INPUT:
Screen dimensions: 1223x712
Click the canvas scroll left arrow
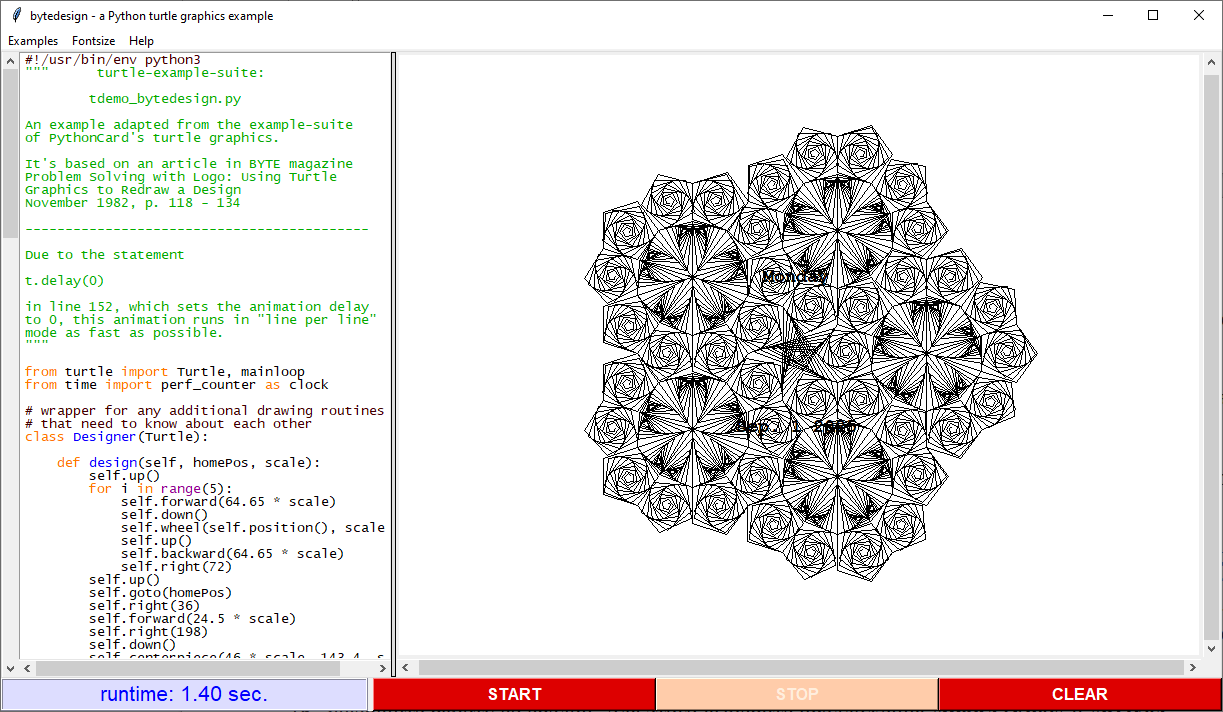tap(407, 667)
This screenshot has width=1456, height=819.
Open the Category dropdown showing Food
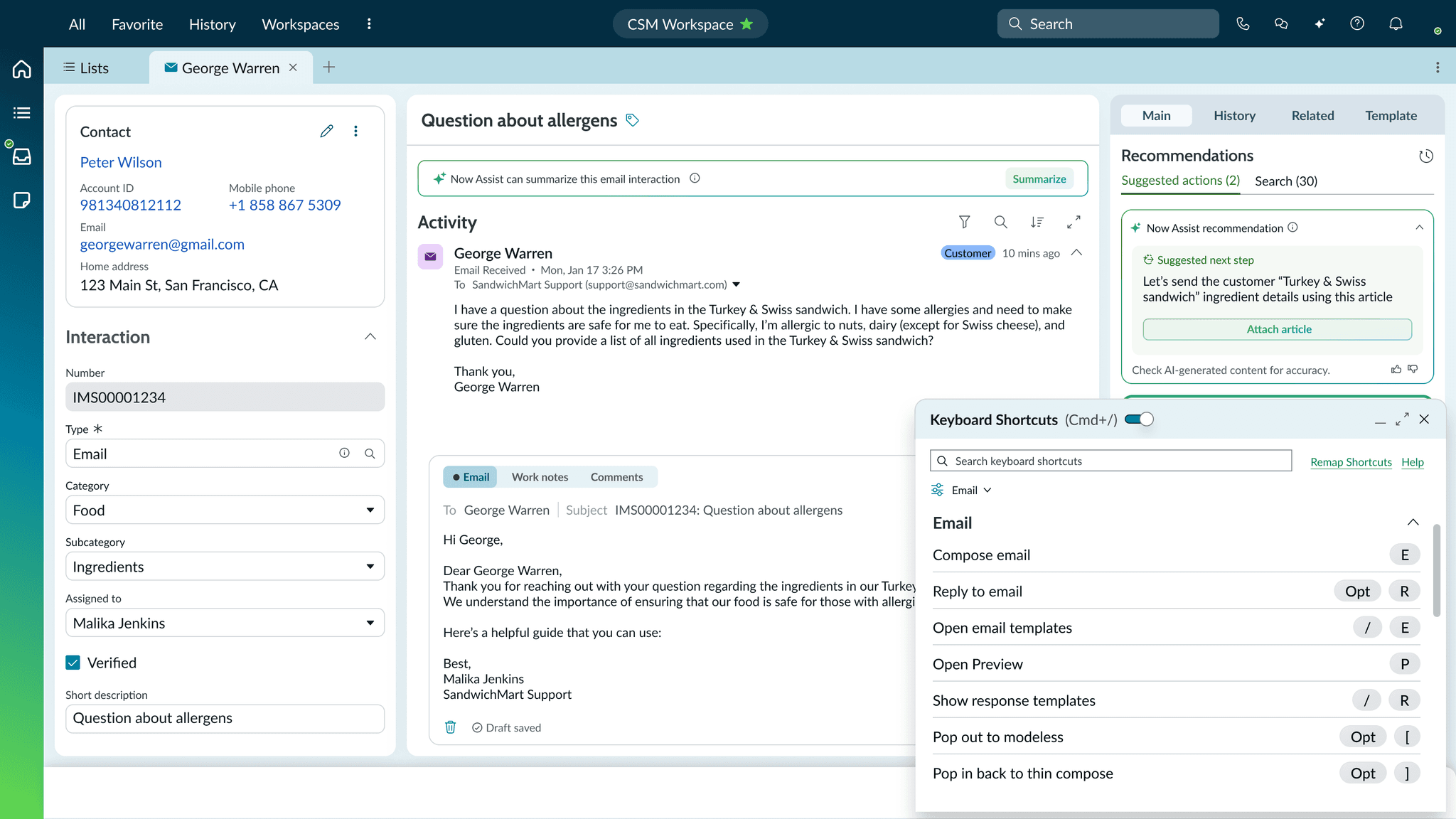coord(225,510)
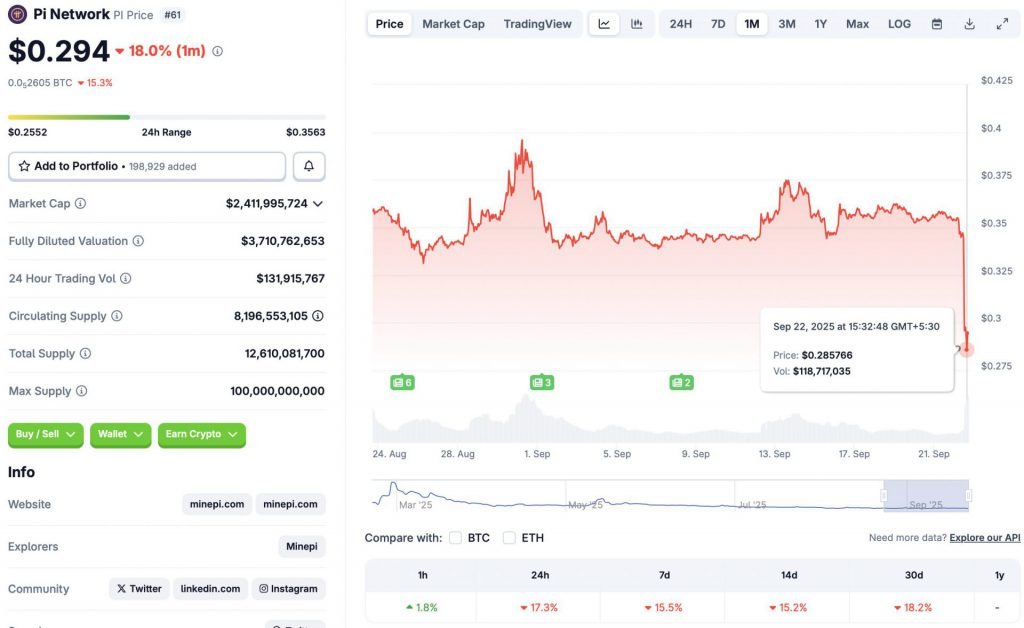The height and width of the screenshot is (628, 1024).
Task: Open Explore our API link
Action: [x=985, y=538]
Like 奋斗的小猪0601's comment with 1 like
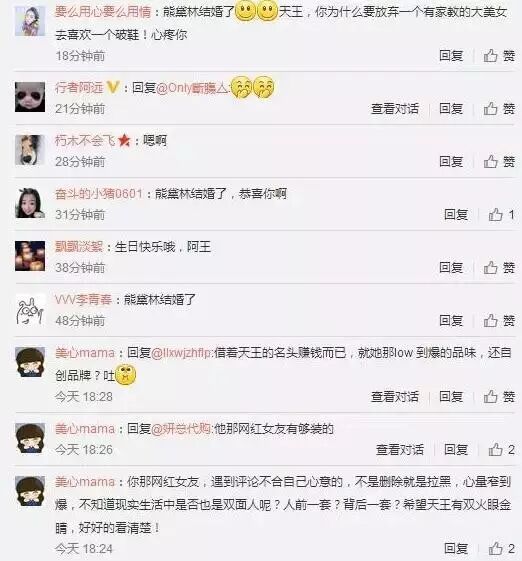The height and width of the screenshot is (561, 522). pos(501,215)
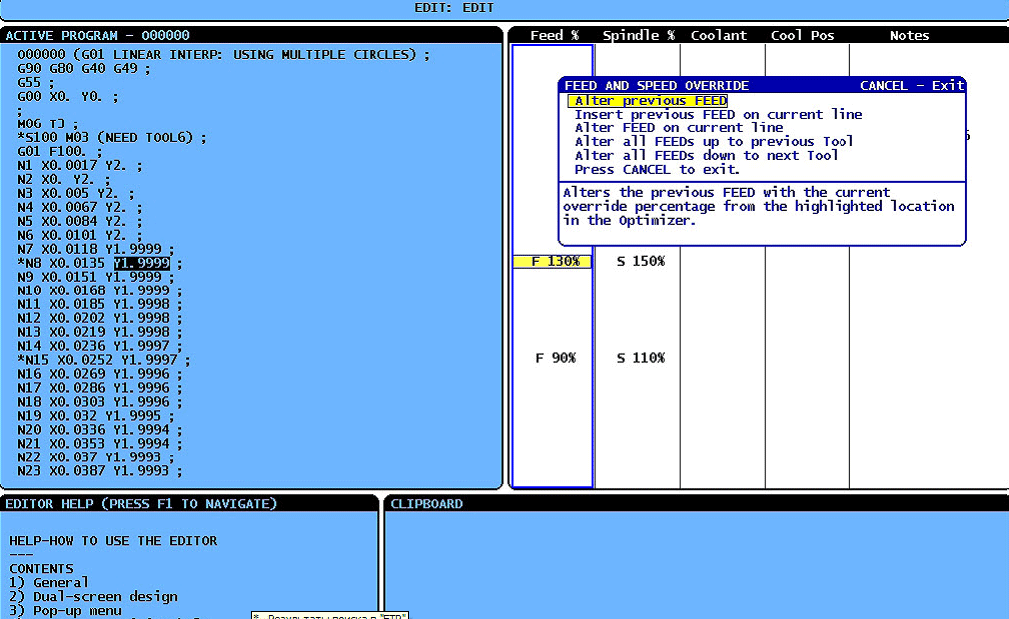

OBJECTIVE: Copy all the material above with "dropdown" swapped for "menu" and nothing else altered. Leave the pictures out of your copy.

WRITTEN SOLUTION:
Screen dimensions: 1223x712
Click the canvas scroll left arrow
tap(407, 667)
This screenshot has width=1456, height=819.
Open the Category menu showing Food
coord(225,510)
The height and width of the screenshot is (628, 1024).
Task: Open Explore our API link
Action: [x=985, y=538]
Like 奋斗的小猪0601's comment with 1 like
The height and width of the screenshot is (561, 522). pos(501,215)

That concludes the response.